下鴨アンティーク アリスと紫式部:白川紺子著のレビューです。
京都が舞台の「お着物」ミステリー
京都、旧華族、古い洋館、着物、蔵・・・このあたりのキーワードが自分の中で引っかかって来て、タイトル借りしました!ん~なんというか、ライトな読み心地。
(そもそもオレンジ文庫はライト系みたいです)
読んでいる時は、結構楽しんでいたけれど、案外、あっさりした感想しか出てこない!
(というか、並行して読んでいた小説が濃すぎたゆえに、このあっさり感に物足りなさを感じたのは否めない)
両親を亡くした兄妹と、居候の彗。3人は古い洋館に住み、そこには蔵がある。「開けてはいけない」と言われている蔵なのだが、祖母が亡くなったことだし・・・と、開けてしまう。そこからはじまる「お着物」ミステリー。
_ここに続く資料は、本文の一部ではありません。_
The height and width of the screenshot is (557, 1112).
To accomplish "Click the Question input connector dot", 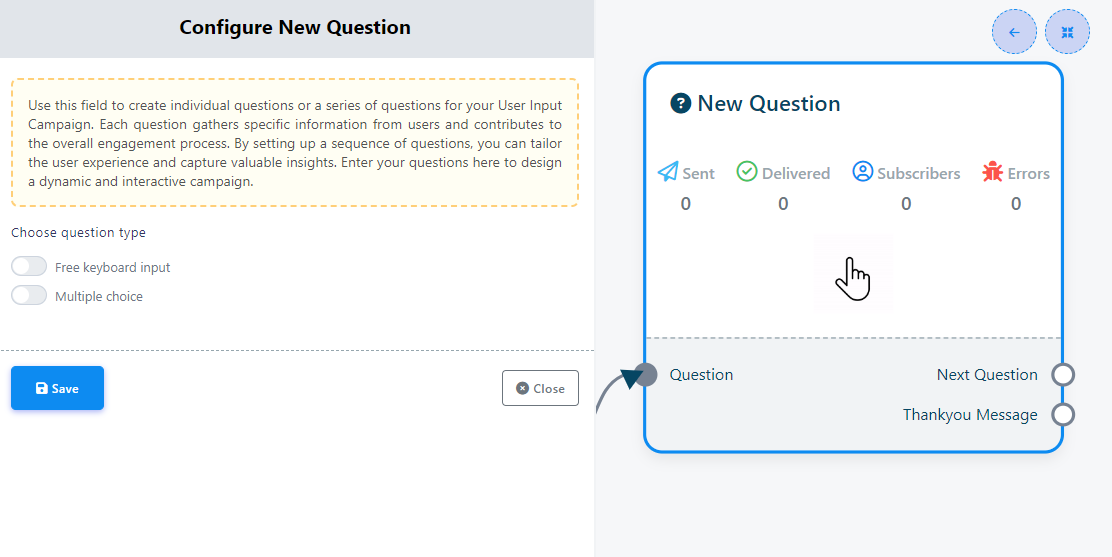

怖いよねぇ・・・着物の絵柄が変わってしまったり、着物から泣き声が聞こえたり・・・。アンティーク着物は、可愛いし、柄とか絵に物語性があるものもあり、見るのは好きだけど、こういうのを読んでしまうと、人の想いが詰まっている着物もあるから、ちょっと怖いなぁ。
でも、この話の主人公・鹿乃ちゃんのように、お祖母さんのおさがりの着物を着て過ごすなんて本当に素敵。そして、それらにまつわるお婆ちゃんの過去の話にも注目!
文学作品を収めた内容にもなっている。「源氏物語」を未読な人は、かなり興味をもつのではないかな。なかなか解り易い内容で説明されていました。ちょっとした時間にサクッと読むにはいいかも。そして着物好き女子は必見の作品!?